The vote was 5-4, with Chief Justice John G. Roberts Jr. joining the court’s three liberal members in dissent.
The majority opinion was unsigned and consisted of a single long paragraph. It said the abortion providers who had challenged the law in an emergency application to the court had not made their case in the face of “complex and novel” procedural questions. The majority stressed that it was not ruling on the constitutionality of the Texas law and did not mean to limit “procedurally proper challenges” to it.
But the ruling was certain to fuel the hopes of abortion opponents and fears of abortion rights advocates as the court takes up a separate case in its new term this fall to decide whether Roe v. Wade, the landmark 1973 decision establishing a constitutional right to the procedure, should be overruled. It also left Texas abortion providers turning away patients as they scrambled to comply with the law, which prohibits abortions after roughly six weeks.

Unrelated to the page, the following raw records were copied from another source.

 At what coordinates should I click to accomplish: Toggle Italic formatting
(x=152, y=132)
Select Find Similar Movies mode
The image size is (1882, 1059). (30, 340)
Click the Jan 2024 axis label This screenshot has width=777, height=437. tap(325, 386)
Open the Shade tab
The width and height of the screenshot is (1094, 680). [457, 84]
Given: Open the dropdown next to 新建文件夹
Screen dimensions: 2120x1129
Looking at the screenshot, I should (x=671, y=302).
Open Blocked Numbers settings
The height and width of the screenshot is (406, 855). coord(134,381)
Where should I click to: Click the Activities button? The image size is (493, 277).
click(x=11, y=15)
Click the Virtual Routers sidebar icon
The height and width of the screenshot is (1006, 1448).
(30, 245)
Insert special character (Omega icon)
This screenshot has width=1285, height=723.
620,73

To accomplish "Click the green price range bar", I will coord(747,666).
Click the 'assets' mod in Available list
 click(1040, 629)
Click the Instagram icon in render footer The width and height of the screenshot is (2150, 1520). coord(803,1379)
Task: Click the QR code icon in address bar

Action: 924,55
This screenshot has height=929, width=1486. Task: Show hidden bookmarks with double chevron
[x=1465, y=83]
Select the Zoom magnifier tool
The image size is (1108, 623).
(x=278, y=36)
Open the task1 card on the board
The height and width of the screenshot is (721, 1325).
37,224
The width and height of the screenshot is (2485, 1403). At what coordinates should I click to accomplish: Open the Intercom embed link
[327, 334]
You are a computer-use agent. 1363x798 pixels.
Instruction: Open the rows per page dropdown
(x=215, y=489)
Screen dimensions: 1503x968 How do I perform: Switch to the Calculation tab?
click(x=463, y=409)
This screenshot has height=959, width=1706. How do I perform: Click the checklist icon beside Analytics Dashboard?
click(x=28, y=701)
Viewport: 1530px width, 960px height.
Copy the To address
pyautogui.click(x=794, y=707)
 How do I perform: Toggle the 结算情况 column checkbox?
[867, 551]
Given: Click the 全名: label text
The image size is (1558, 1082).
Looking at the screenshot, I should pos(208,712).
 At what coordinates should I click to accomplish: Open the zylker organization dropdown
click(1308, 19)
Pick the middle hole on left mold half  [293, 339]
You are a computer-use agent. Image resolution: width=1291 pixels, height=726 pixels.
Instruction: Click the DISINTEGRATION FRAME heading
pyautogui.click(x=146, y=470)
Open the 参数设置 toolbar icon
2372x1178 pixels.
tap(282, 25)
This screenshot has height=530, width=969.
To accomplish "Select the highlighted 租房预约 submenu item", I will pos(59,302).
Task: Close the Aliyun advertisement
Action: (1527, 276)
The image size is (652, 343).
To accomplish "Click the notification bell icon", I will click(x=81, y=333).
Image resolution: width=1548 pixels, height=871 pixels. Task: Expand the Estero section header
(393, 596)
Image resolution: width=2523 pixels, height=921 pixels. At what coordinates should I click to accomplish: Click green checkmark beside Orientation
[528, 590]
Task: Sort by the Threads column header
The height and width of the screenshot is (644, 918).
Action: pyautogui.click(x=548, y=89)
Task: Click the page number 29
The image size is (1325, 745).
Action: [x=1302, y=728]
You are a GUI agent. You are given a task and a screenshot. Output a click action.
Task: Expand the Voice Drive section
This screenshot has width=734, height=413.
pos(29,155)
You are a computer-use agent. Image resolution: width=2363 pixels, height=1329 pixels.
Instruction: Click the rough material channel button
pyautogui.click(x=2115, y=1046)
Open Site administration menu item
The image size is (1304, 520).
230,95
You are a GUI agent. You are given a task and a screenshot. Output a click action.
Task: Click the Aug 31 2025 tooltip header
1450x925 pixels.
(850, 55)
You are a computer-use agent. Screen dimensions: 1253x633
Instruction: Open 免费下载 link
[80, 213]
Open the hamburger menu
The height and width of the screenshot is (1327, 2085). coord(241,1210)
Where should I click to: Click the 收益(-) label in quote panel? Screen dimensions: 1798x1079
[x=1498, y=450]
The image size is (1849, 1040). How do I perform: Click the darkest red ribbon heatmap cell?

All four dissenting justices filed opinions.
“The court’s order is stunning,” Justice Sonia Sotomayor wrote in her dissent. “Presented with an application to enjoin a flagrantly unconstitutional law engineered to prohibit women from exercising their constitutional rights and evade judicial scrutiny, a majority of justices have opted to bury their heads in the sand.”
“The court has rewarded the state’s effort to delay federal review of a plainly unconstitutional statute, enacted in disregard of the court’s precedents, through procedural entanglements of the state’s own creation,” Sotomayor wrote. “The court should not be so content to ignore its constitutional obligations to protect not only the rights of women, but also the sanctity of its precedents and of the rule of law.”
The Texas law, known as Senate Bill 8, amounts to a nearly complete ban on abortion in Texas because 85-90% of procedures in the state happen after the sixth week of pregnancy, according to lawyers for several clinics. On Tuesday night, clinics were scrambling to see patients until the minute the law went into effect, with six-hour waits for procedures in some places. By Wednesday, the patient lists had shrunk, clinic workers said.